US 12,001,260 B1
	Preventing inadvertent wake in a speech-controlled device
Ravi Chemudugunta, Vancouver (CA); John Ryan Sherritt, Seattle, WA (US); and David Henry, New York, NY (US)
Assigned to Amazon Technologies, Inc., Seattle, WA (US)
Filed by Amazon Technologies, Inc., Seattle, WA (US)
Filed on Dec. 11, 2020, as Appl. No. 17/118,813.
Int. Cl. G06F 1/32 (2019.01); G06F 1/3231 (2019.01); G06F 1/3287 (2019.01); G06F 3/16 (2006.01); G10L 13/02 (2013.01); G10L 15/08 (2006.01)

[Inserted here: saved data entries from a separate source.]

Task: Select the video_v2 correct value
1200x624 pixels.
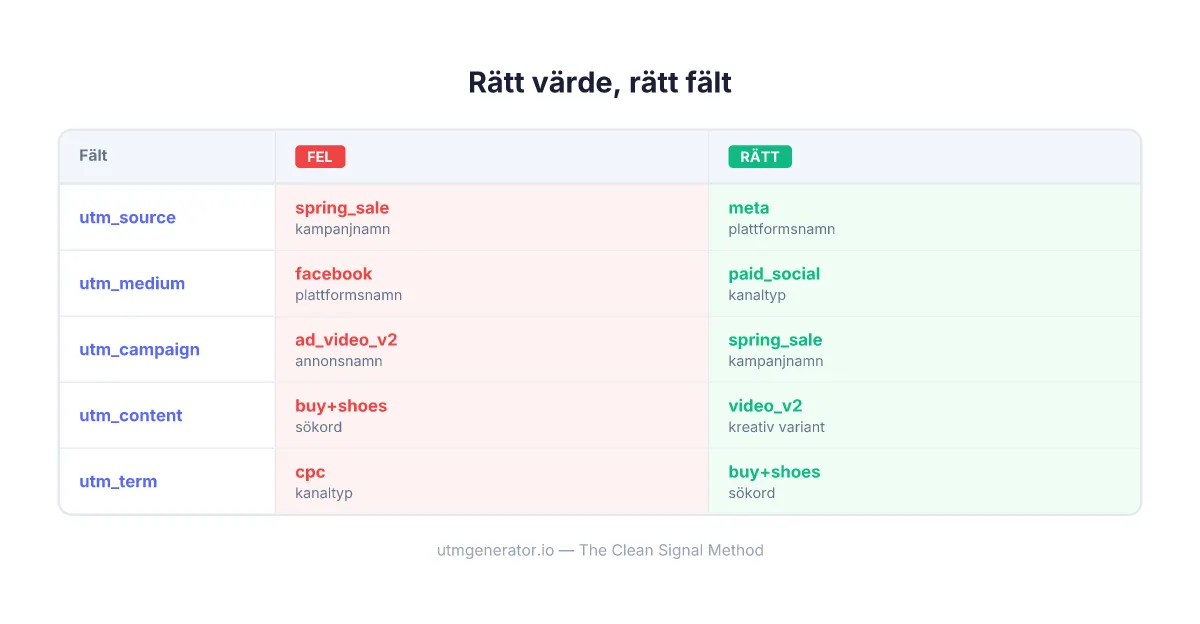Action: pos(765,406)
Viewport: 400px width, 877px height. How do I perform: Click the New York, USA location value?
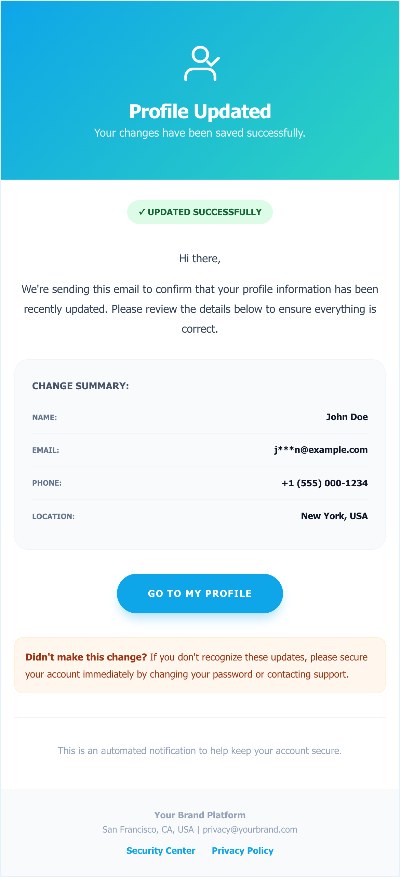click(x=335, y=516)

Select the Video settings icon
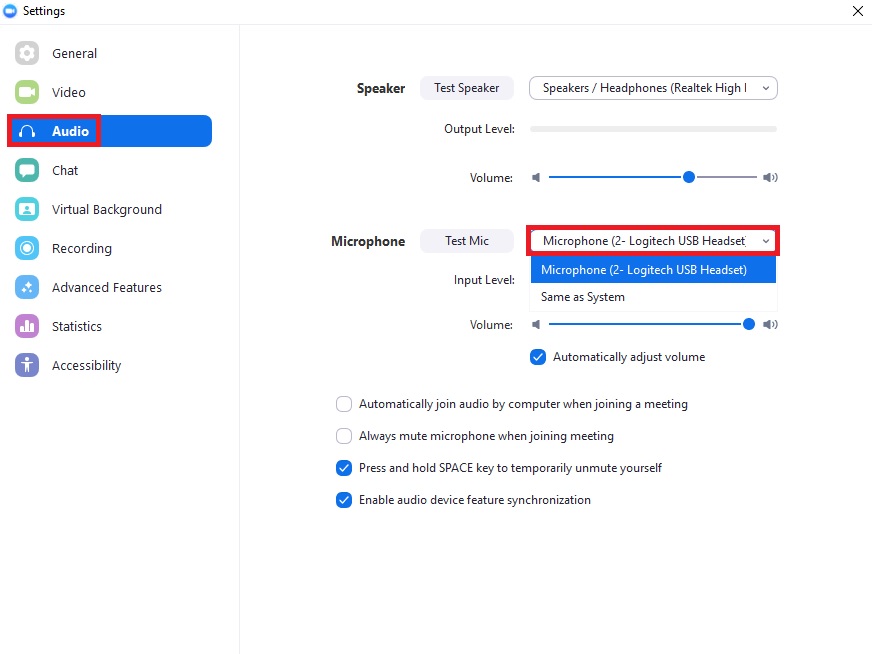(x=26, y=92)
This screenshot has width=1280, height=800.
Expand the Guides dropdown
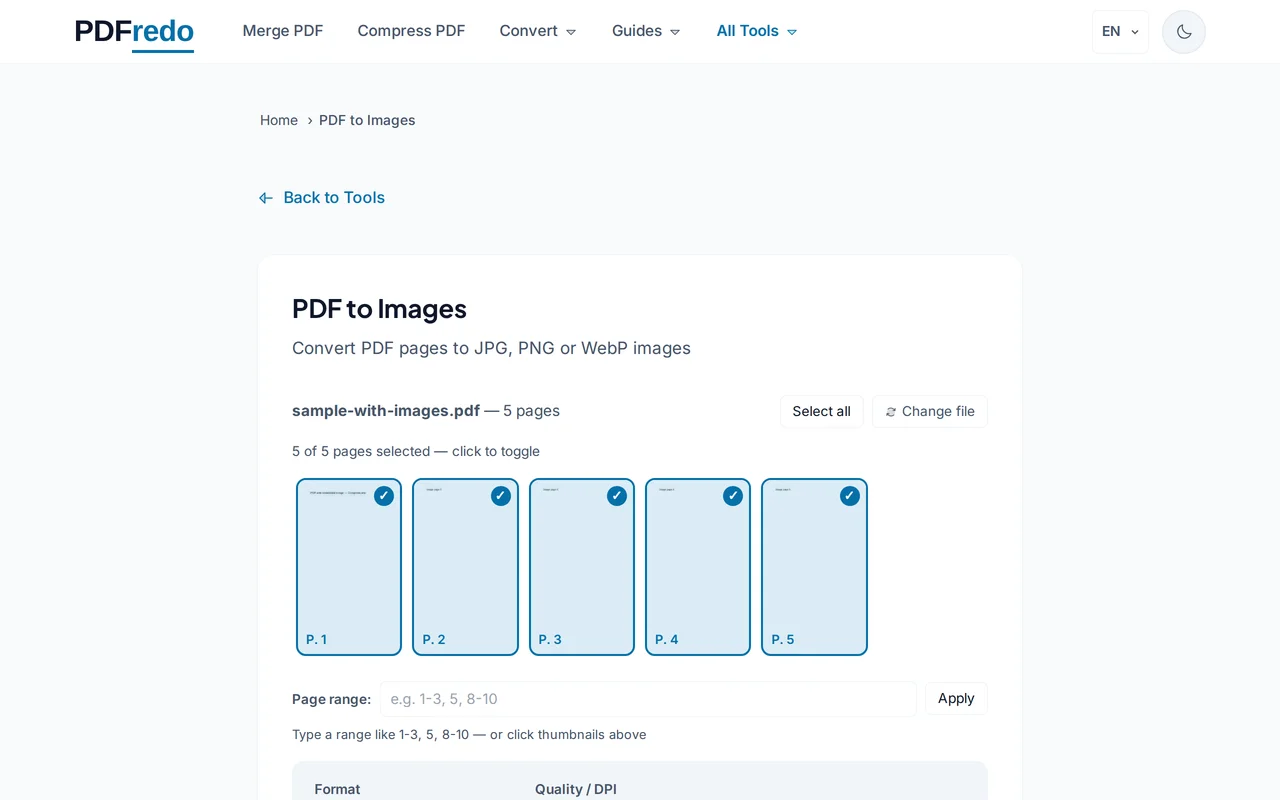pyautogui.click(x=645, y=31)
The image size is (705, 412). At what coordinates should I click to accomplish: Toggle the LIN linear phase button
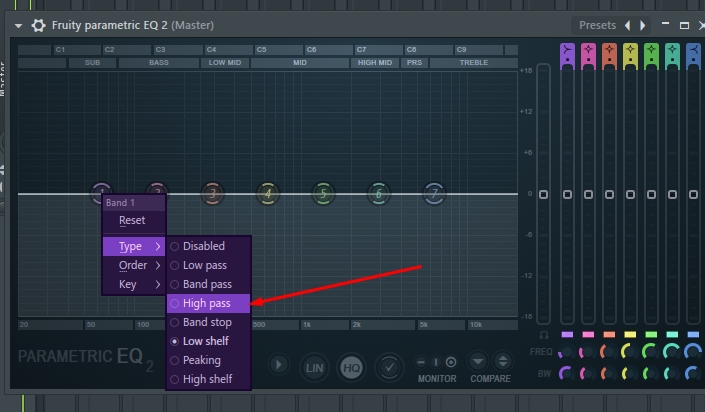tap(314, 368)
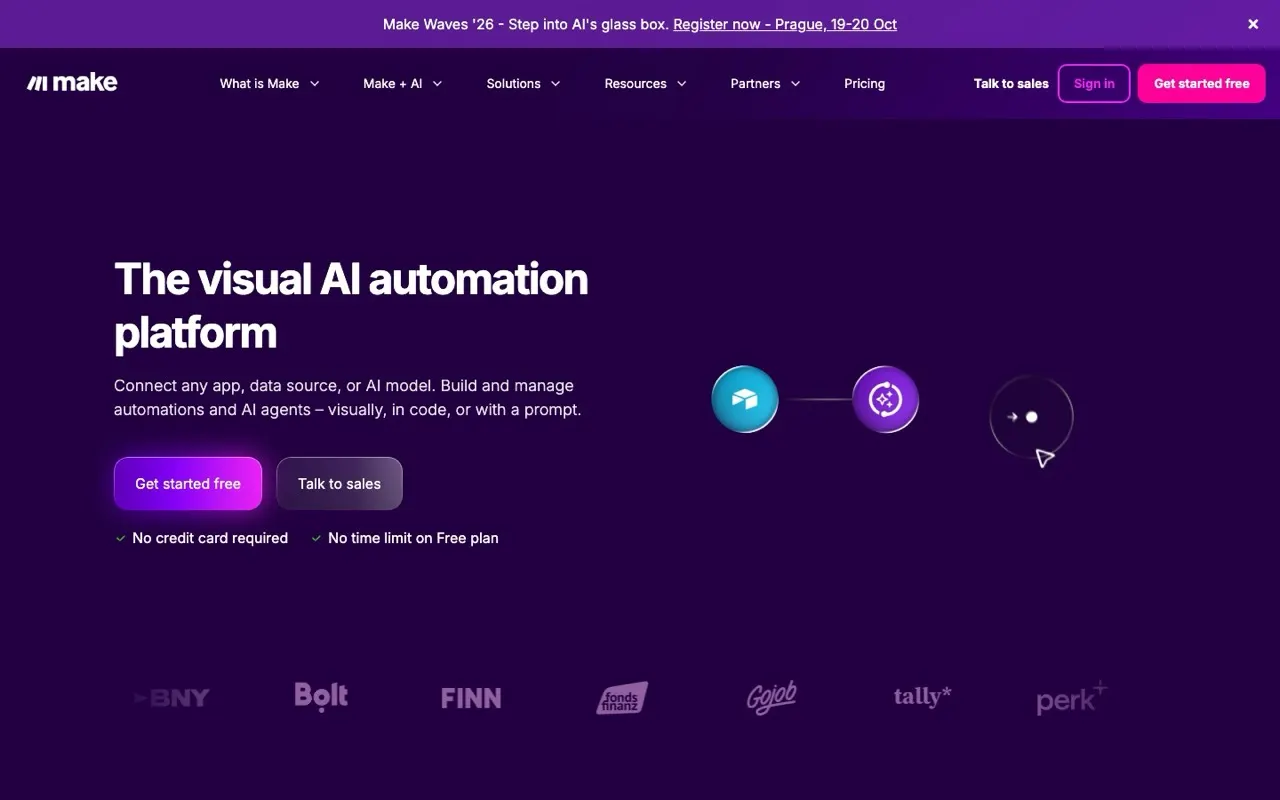Viewport: 1280px width, 800px height.
Task: Click the blue Airtable node icon
Action: (745, 399)
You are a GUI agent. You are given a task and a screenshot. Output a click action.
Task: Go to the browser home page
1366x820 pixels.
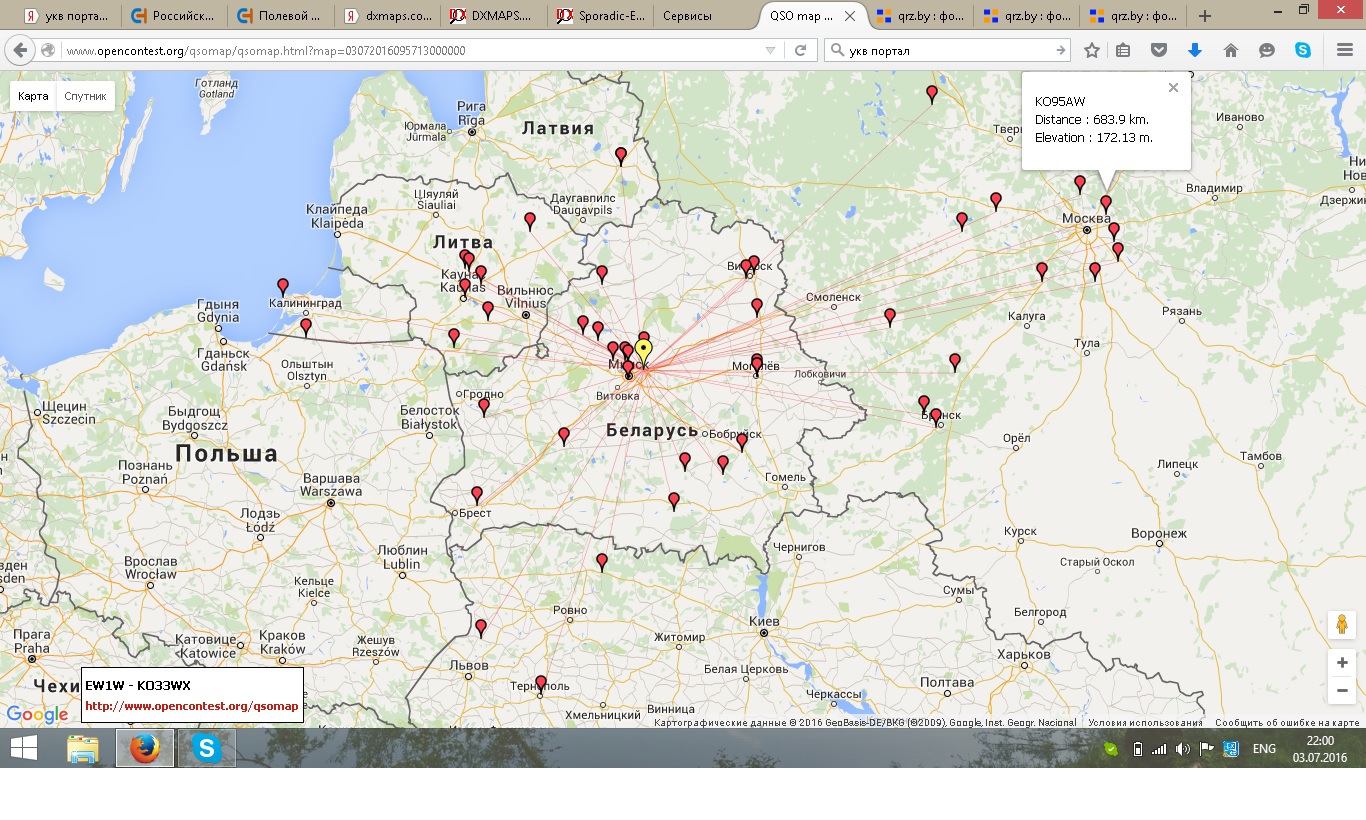click(1231, 50)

CPC G06F 1/3231 (2013.01) [G06F 1/3287 (2013.01); G06F 3/16 (2013.01); G10L 13/02 (2013.01); G10L 15/08 (2013.01); G10L 2015/088 (2013.01)]

17 Claims

1. A method comprising:

receiving, by a device, first input audio data representing first input audio detected by a microphone of the device, the device including a first component associated with a first command processing subsystem (CPS), a second component associated with a second CPS, and a third component configured to manage operations of the first component and the second component;

detecting, in the first input audio data, a representation of a first wakeword corresponding to the first CPS;

sending, to the first component a first indication that the representation of the first wakeword was detected;

in response to the first indication, sending, to the third component, first data to comprising a first request for authorization to use the first component to initiate a first dialog session between the device and the first CPS;

receiving, by the first component and from the third component, a first response indicating that the first request has been granted;

based on the first response, causing the first CPS to perform speech processing on at least a portion of the first input audio data;

receiving CPS response data from the first CPS;

outputting, by a speaker of the device, first output audio based on the CPS response data;

receiving, by the device, second input audio data representing second input audio detected by the microphone;

detecting, in the second input audio data, a first representation of a second wakeword;

sending, to the second component, a second indication that the first representation of the second wakeword was detected;

in response to the second indication, sending, to the third component, second data comprising a second request for authorization to use the second component to initiate a second dialog session with the second CPS;

determining that the first representation of the second wakeword was detected during an interval of time in which the first output audio was being output;

receiving, by the second component and from the third component, a second response indicating that the second request has been denied, wherein denying the second request is based at least in part on the first representation of the second wakeword having been detected during the interval; and

based on the second response, refraining from causing the second CPS to perform speech processing on at least a portion of the second input audio data.